> Page text:
As described hereinabove, legacy systems focused upon CCTV style video are most common. Almost invariably, assumptions about the motion of the camera (the so called camera model), are employed to estimate the appearance of an otherwise static scene, or ‘background’. These models are typically affine in nature, whereby they do not support translation of the camera. Sub-segments of the video frame that do not follow the same motion characteristic of the camera, are said to be ‘foreground’. Contiguous pixel locations of foreground are frequently called ‘blobs’. These blobs, are typically evaluated for size and shape constraints to filter out noise effects. Obviously, specific academic or commercial offerings can vary significantly from one another, but generally share the above foreground/background ‘segmentation’ step, however it may be accomplished.
While the above outlined approaches can be applied to video taken from aircraft (birds eye view) to attempt the detection of moving objects, they are typically applied towards CCTV style video, with the intent of identifying a small subset of objects. Typically vehicles, full body humans and ‘left/stolen objects’ are the only supported. Blob size, either relative or absolute, coupled with blob shape, is frequently the most heavily relied upon discriminator. Vehicles are generally the largest objects detected. Humans tend to be taller than wide and are somewhat smaller than vehicles. Left objects are objects such as bags which are left in camera view, for a certain period of time, which are then declared ‘left’, and assimilated into the background appearance model. Stolen objects are objects which suddenly leave the camera view, revealing a prior occluded portion of the background. Again, after a predefined period of time, these objects are considered ‘stolen’.
Because of the assumptions outlined above, legacy systems perform predictably within a very limited set of raster data, objects and operational scenarios. Unfortunately, due to these same assumptions, if any of the above three variables shift outside of what the legacy system was originally designed to support, behavior will be unpredictable. While a complete review of this topic is beyond the scope of this description, several common problematic scenarios are summarized below.
Lighting changes which are clearly a common occurrence will cause the scene to appear different than it otherwise does, even if there are no moving objects in it. While there are lighting models which can be applied, there is not enough information in video itself to totally compensate.
Motion of the camera itself, if it does not obey the camera model, which is a common occurrence in many use cases, will cause errors in the estimation of the background and lead to erroneous objects being detected and classified. Further, if objects present are moving while the camera is moving, in certain conditions, the objects won't be detected, leading to false negatives. If the camera pans to see an object, the object will not be detected by the system until it starts moving. If it never starts moving while in view, it will not be detected at all. If two or more objects touch, or pass in front of one another, the larger blobs will frequently be mistaken for a single object, only to be again confused when the single object appears to split apart seconds later.

> Exercise instructions:
[1] In the legacy video systems text, what are contiguous pixel locations of foreground frequently called?
[2] Decide whether each statement agrees with the legacy video systems text. Answer yes or no for each, and quote the words of the text that decide it.
(a) The camera models used are typically affine and do not support translation of the camera.
(b) Humans tend to be wider than they are tall.
(c) Lighting models can fully compensate for lighting changes in video.
[3] Carry on with the legacy video systems text, starting after its last sentence.

> Source material:
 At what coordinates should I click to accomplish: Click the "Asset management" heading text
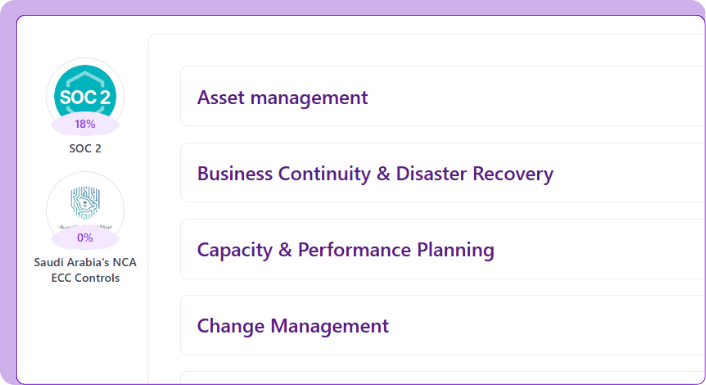282,98
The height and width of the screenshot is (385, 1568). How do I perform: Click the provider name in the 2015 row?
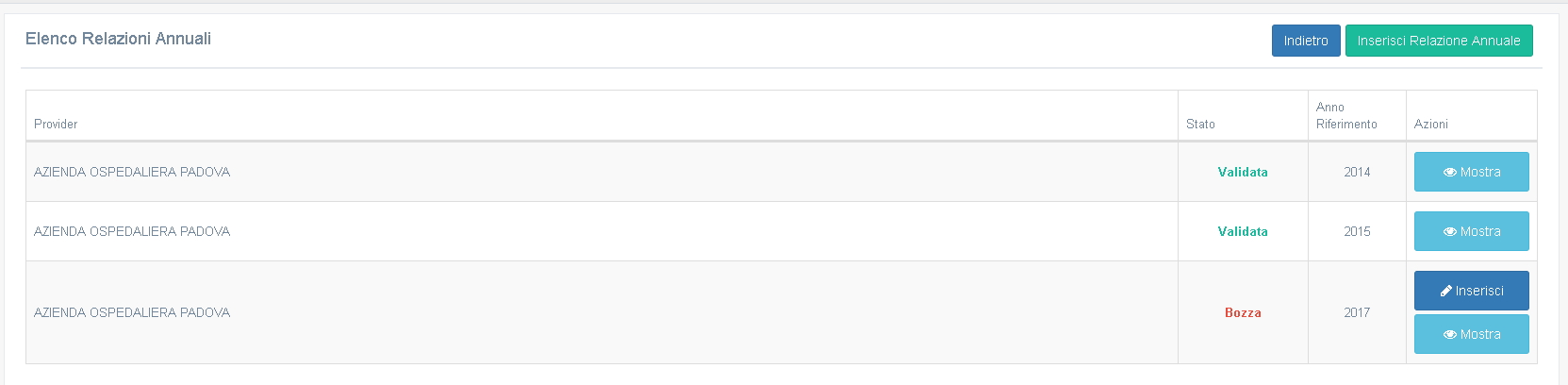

> Answers given:
[1] Blobs.

[2]
(a) Yes: "These models are typically affine in nature, whereby they do not support translation of the camera."
(b) No: "Humans tend to be taller than wide and are somewhat smaller than vehicles."
(c) No: "there is not enough information in video itself to totally compensate."

[3]
Legacy systems with object specific models, approach the problem differently. Explicit modeling of camera motion and the scene are infrequent, where the systems rely upon prior trained models to gross search every portion of the video/image plane for that object. Both the systems for modeling of the specific objects, and the subsequent use of those models for identification or classification of objects can vary significantly. Most object modeling approaches are heavily data driven, requiring vast repositories of training data which are labeled manually to provide ground truth instances from which models may be trained. Due to the laborious nature of the ground truth data generation, these approaches typically focus upon a single object or a small subset of objects for recognition and classification, such as faces, vehicles, or vehicle license plates.
These legacy systems are clearly limited in their ability to identify the broad swath of objects that any user may seek to identify. Further these systems are typically finely tuned and targeted for specific applications which lends them to not be able to support a generic modeling and search system. Clearly these systems can only analyze video or images of the quality or type for which they were originally trained on. One can achieve greater breath in operational scenario, object support, or data types/qualities if one employs multiple systems. Of course, doing so requires reprocessing the video multiple times, and also requires combining the results of multiple disparate systems, the result of which is an aggregate system which without doubt has a very unintuitive operational characteristic.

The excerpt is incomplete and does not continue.